The history of Colonial England in America is one of great irony: The same Protestant groups who fled England in pursuit of toleration and religious liberty brought with them an utter hatred for the Church. They installed laws and customs that excluded Catholics from all aspects of public life for over a century and a half.
This reality makes the story of Catholics in the first days of Maryland all the more remarkable. From its founding, Maryland was intended to be a place where Catholics were welcomed and permitted to share in the dream of a new life which brought so many others to America. What happened to the Catholics who pursued that dream is a reminder that the freedoms we take for granted today were hard-won by those who came before us.
A Haven for Catholics
As children used to learn in American schools, the first permanent English settlement was made in 1607 at Jamestown, Virginia. Other colonies soon followed along the Atlantic seaboard. In 1620, a group of Pilgrims—ardent Puritans who rejected what they considered Roman influences in the Church of England—left England to escape religious conformity. They sailed from England on the famed Mayflower, arrived at Plymouth, Massachusetts, and set about to forge a place for themselves. These two groups, in Virginia and Massachusetts, proved the vanguard of what became the 13 colonies.
The religious toleration that was a hallmark of most of the colonies did not extend to Catholics. Most of the inhabitants of the colonies had grown up in a world filled with animosity for the Church of Rome and were conditioned to fear and despise the Catholic Church by Elizabethan propaganda and England’s struggle against the Catholic powers of Europe. Not surprisingly, then, anti-Catholic laws, disabilities, and hatred permeated almost all of the English colonies. One remarkable exception was Maryland.
Maryland is rightly honored as the one place in the colonies where Catholics could live in comparative religious freedom in America. But even there the freedoms enjoyed by Catholics proved fleeting.
Credit for the Catholic colony belongs to one man: George Calvert, First Lord Baltimore. A talented English business leader and a friend to Kings James I and Charles I, Calvert in 1624 converted to Catholicism. The decision cost him his seat in Parliament and his state office, but he resigned them willingly because he believed so firmly in the truths of the Church. His winning personality also helped him retain favor at the royal court. This proved crucial, as Calvert soon felt the harsh penal laws against Catholics and he committed himself to aiding his fellow believers. One of those ways was through a colony in the New World.
While historians are of differing opinions as to whether Calvert was concerned first and foremost with a commercial enterprise or with a sanctuary for Catholics, the idea of a colony for Catholics soon took shape. The first chosen site was in Newfoundland, but this proved financially impractical (and the winter utterly intolerable). Ironically, too, the fledgling colony was attacked by the nearby Catholic French. Virginia was the next possibility, but the furious resistance of the Protestants blocked the scheme. Undaunted, Calvert petitioned for a charter to start a colony north of Virginia, but he died in April 1632. A few months later, on June 20, 1632, a charter for the Maryland Colony was granted to his son, Caecilius (or Cecil) Calvert, Second Lord Baltimore. The colony was named in honor of Charles I’s queen, Henrietta Maria.

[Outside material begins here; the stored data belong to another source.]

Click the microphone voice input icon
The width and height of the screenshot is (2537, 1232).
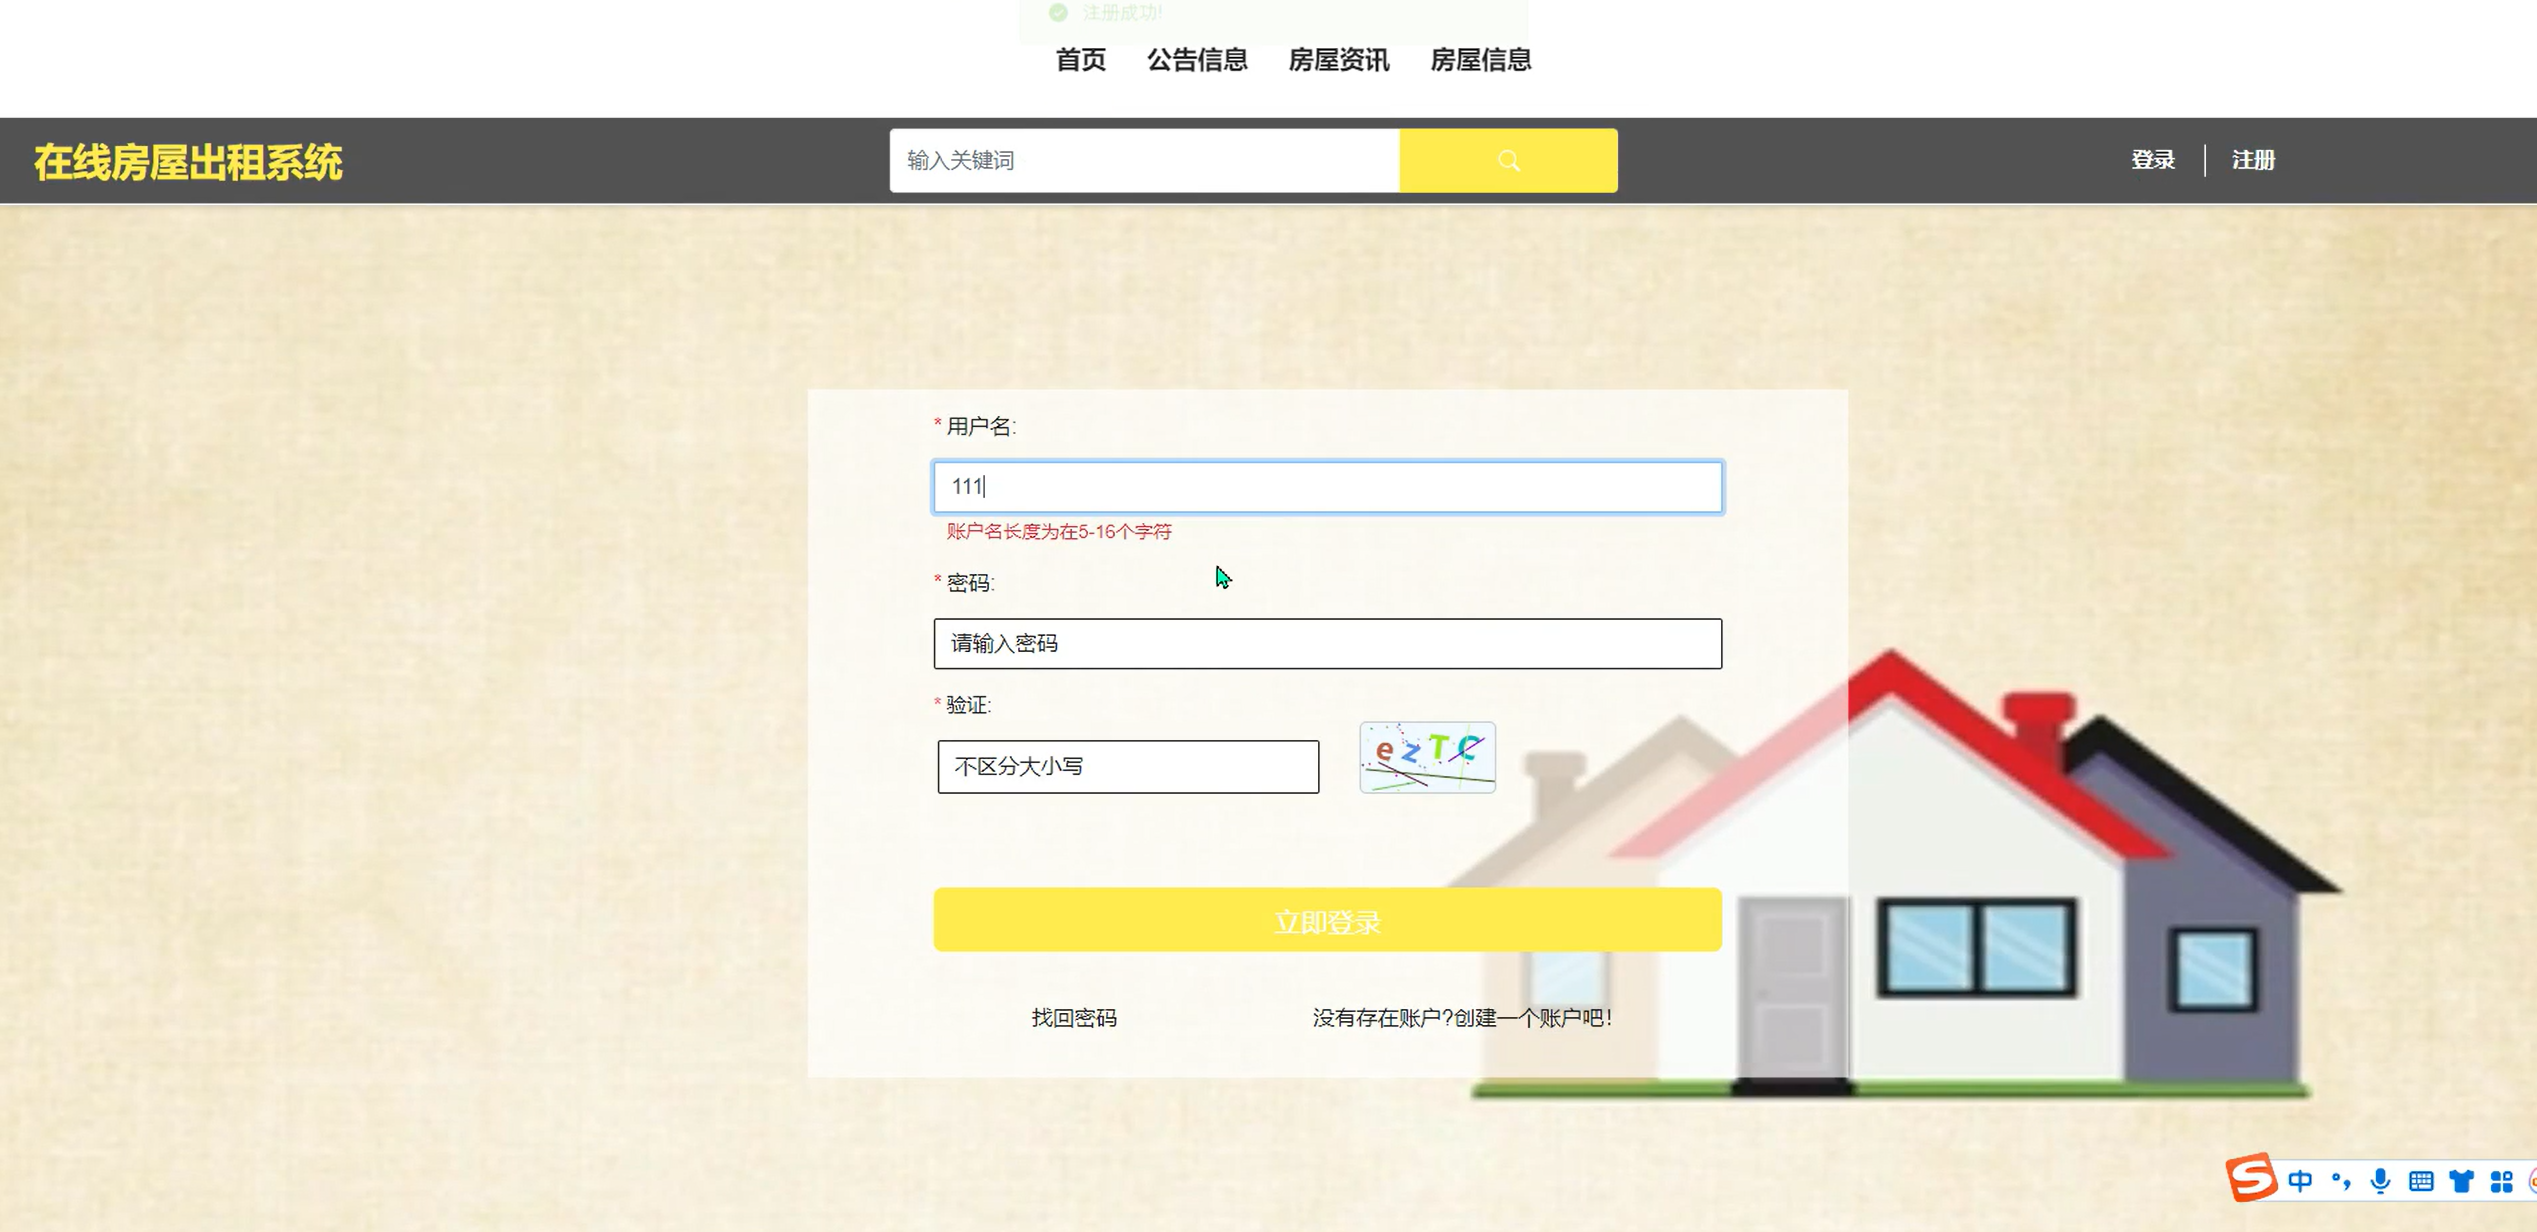[2380, 1181]
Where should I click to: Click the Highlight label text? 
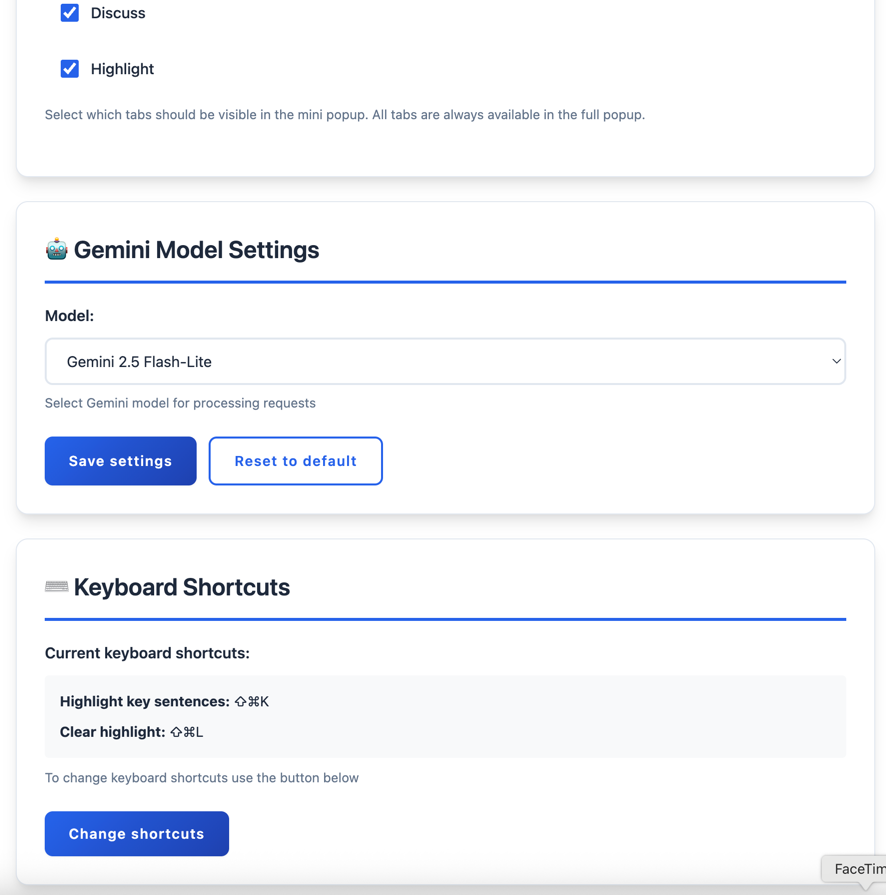click(x=122, y=69)
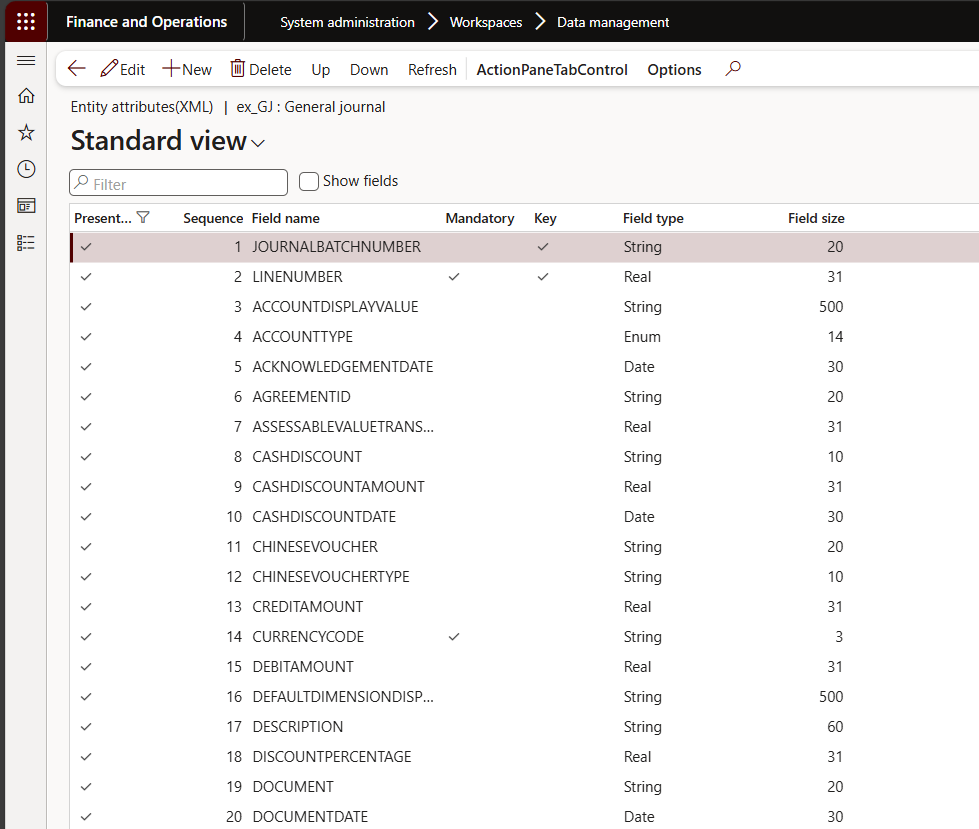Open the Options tab
Screen dimensions: 979x829
(x=674, y=69)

On March 25, 1634, two small ships, the Ark and the Dove, landed at St. Clement’s Island in southern Maryland. On board were the colony’s first settlers, led by Leonard Calvert, Cecil Calvert’s younger brother. The group consisted of 17 gentlemen, their wives, and their households. Most of the servants were Protestants. The first Catholic Mass in the colonies was said by Jesuit Fr. Andrew White; other Jesuits in the group included Fr. John Altham and Br. Thomas Gervase.
Freedom of Religion
But Maryland was not exclusively for Catholics. Calvert was a realist, and he knew that the long-term chances of the colony were better if it observed genuine religious liberty. Calvert was also not stupid. He was aware that from the start the Catholics—even in a Catholic colony—would be outnumbered by Protestants. This meant that that toleration of Catholics would always be precarious, even in a colony founded by them. Prior to their departure to America, then, the first colonists for Maryland were cautioned by Lord Cecil about how they should behave. He declared:
His lord requires his said governor and commissioners that in their voyage to Mary Land they be very careful to preserve unity and peace amongst all the passengers on ship-board, and that they suffer no scandal nor offense to be given to any of the Protestants . . . and that for that end, they cause all acts of Roman Catholic religion to be done as privately as may be, and that they instruct all the Roman Catholics to be silent upon all occasions of discourse concerning matters of religion and that the said governor and commissioners treat the Protestants with as much mildness as justice will permit.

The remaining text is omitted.